Das Broadway-Musical über Michael Jackson feiert am Sonntag Deutschland-Premiere – in Hamburg. Seit Jahren spielt Stuttgart bei den Starts neuer Shows keine Rolle mehr. Mit einem Hit aus London könnte sich dies ändern. Auch OB Frank Nopper äußert sich dazu.
Wer es positiv sieht, freut sich: Weil Stuttgart seit Jahren nur noch in den Genuss von Zweitverwertungen bei Musicals kommt, sind auf den Fildern exzellente Shows zu sehen, die meist besser sind als bei den Premieren. Denn aus Fehlern lernen die Kreativteams, feilen immer weiter daran. Negativ dagegen schlägt zu Buche, dass eine Musicalstadt – als solche wird Stuttgart mit zwei Theatern gerne angepriesen – an Bedeutung verliert, wenn das Neue an ihr immer vorbeizieht.
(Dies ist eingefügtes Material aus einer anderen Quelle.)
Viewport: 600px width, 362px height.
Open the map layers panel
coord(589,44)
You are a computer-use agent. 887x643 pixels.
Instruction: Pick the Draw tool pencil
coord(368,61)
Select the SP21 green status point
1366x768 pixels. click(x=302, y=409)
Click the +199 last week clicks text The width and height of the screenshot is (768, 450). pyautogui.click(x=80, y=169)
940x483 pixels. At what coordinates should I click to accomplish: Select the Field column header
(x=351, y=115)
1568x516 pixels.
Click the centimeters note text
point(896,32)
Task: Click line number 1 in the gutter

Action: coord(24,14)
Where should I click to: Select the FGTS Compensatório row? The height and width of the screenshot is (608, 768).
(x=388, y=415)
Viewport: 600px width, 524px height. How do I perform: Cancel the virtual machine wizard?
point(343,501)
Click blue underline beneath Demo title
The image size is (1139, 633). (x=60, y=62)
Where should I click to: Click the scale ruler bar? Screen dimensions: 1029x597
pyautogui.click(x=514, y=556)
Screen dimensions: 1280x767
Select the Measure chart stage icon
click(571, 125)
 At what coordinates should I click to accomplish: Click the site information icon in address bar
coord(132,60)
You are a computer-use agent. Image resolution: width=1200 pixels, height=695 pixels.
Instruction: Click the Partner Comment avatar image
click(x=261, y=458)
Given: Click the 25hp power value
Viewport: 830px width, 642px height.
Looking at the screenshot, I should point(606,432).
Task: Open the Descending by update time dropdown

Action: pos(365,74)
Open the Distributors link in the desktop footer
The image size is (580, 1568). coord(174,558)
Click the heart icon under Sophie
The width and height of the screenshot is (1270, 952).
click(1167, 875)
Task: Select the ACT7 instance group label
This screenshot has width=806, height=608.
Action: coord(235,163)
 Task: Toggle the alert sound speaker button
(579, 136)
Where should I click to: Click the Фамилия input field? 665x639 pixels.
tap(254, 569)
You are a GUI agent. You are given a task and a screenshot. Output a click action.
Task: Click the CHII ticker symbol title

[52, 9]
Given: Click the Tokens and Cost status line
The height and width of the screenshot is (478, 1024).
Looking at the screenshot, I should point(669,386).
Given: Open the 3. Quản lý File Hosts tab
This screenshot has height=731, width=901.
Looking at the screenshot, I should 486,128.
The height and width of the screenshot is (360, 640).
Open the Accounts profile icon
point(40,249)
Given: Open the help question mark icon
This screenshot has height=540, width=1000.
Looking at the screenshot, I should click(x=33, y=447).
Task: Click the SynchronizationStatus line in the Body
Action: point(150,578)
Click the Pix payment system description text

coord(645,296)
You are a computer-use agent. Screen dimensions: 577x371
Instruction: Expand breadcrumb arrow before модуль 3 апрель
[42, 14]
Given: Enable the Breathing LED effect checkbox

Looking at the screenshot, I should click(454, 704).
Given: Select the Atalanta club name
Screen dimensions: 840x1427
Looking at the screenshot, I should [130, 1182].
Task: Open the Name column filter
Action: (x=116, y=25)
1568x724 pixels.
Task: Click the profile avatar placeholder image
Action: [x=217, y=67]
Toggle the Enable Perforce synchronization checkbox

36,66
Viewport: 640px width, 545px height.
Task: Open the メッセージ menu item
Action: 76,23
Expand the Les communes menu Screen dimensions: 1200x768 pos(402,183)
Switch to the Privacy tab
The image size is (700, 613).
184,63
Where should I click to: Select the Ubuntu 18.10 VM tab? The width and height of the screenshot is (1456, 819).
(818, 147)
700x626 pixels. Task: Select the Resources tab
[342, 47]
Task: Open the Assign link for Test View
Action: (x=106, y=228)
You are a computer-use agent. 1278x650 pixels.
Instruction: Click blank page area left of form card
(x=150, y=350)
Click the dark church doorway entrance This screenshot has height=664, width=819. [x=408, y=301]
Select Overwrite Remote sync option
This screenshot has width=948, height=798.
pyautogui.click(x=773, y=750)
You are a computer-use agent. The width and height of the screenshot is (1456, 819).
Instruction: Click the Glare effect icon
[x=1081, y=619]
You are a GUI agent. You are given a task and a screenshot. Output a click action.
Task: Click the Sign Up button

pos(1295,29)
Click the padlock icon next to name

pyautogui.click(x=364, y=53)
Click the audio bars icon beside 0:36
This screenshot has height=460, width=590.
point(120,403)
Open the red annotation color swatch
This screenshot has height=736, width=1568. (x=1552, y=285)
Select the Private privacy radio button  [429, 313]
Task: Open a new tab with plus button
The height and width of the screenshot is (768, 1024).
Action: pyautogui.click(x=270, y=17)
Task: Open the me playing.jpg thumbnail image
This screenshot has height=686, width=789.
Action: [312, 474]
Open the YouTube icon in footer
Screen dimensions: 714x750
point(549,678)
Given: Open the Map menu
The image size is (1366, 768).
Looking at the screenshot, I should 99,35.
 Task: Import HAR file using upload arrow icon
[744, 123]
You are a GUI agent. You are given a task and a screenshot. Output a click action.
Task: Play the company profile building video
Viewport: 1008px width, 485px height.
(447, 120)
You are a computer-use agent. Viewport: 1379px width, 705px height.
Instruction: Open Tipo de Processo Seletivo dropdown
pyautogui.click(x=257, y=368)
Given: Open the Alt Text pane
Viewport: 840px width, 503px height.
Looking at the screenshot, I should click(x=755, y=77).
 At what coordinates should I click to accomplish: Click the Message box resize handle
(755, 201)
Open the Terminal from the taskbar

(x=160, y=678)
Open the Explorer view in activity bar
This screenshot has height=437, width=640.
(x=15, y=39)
Ob bei der Oper, beim Ballett, beim Modern Dance (dank Eric Gauthier), bei den Jazz Open (allein das Kraftwerk-Konzert mit Teilnahme aus dem All!) oder in der Welt der Artisten (vor dem Wettstreit um die Goldenen Clowns in Monte Carlo feiern die Besten der Besten Premiere beim Weltweihnachtscircus auf dem Wasen) – überall ist Stuttgart Spitze. Mehrfach wurde Stuttgart zur Kulturhauptstadt Deutschlands gewählt. Die Stadt geht mutig und kreativ voran, was in der Wirtschaftsmetropole Stuttgart obendrein als Standortvorteil gilt. Wenn Kultur und Co. stimmen, ziehen gute Fachkräfte gerne hierher.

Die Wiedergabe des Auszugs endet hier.